Prompt:
From the entries below, output the line with "This screenshot has height=597, width=1085." and each following line up to and including the line with "Screen dimensions: 1381x868", exactly as written.

[Source information]

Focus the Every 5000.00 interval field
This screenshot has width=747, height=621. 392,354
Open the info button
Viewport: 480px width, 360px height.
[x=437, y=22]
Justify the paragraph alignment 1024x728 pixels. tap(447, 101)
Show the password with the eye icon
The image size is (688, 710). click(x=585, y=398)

[/Source information]
[Source information]

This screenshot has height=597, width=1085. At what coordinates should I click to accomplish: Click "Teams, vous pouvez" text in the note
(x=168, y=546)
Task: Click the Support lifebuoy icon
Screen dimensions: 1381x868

[/Source information]
[Source information]

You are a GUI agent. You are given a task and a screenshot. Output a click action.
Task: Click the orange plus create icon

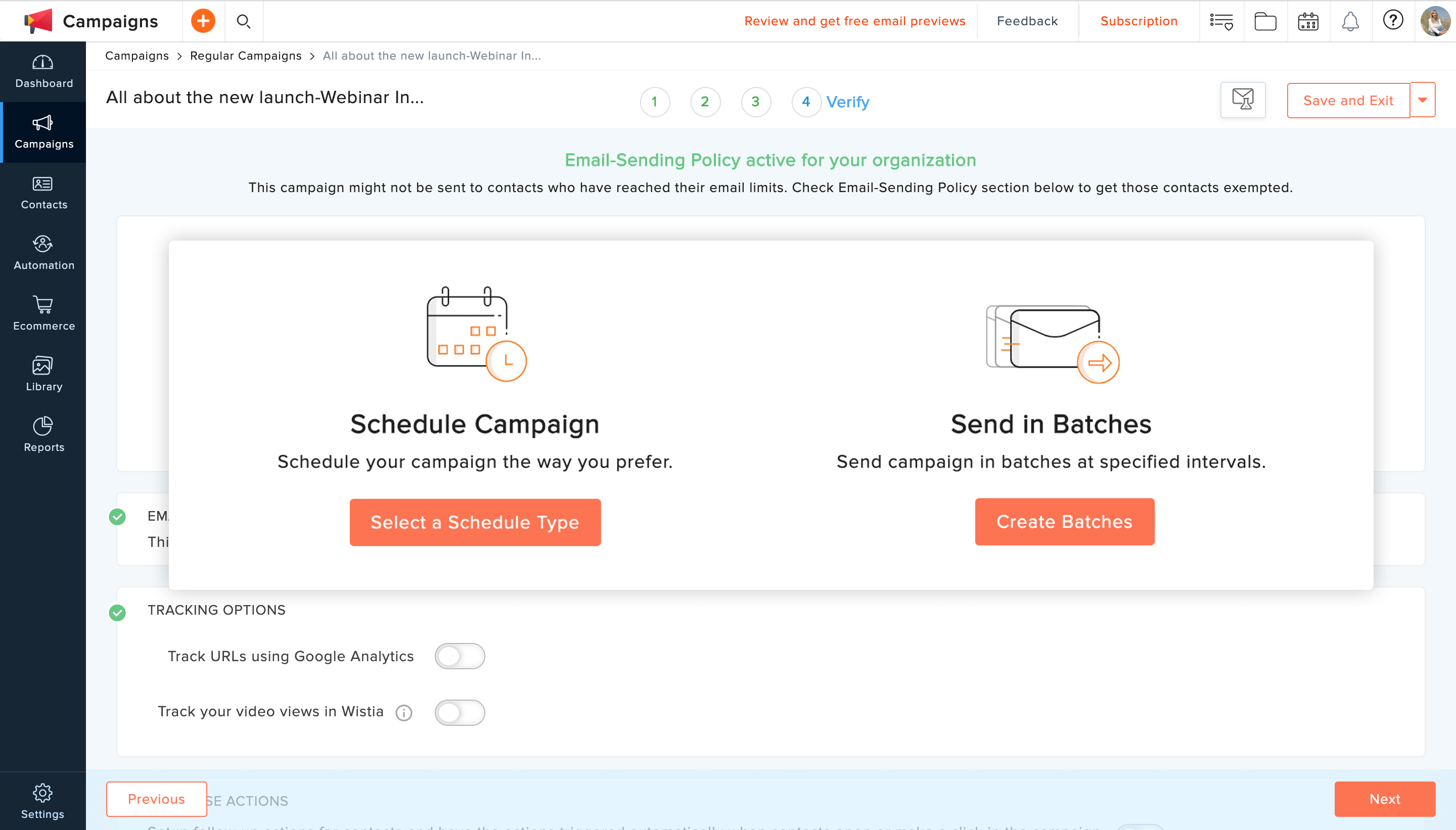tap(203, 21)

[/Source information]

Answer box:
This screenshot has height=597, width=1085. At what coordinates should I click to accomplish: Click "Teams, vous pouvez" text in the note
(x=168, y=546)
Task: Click the Support lifebuoy icon
Screen dimensions: 1381x868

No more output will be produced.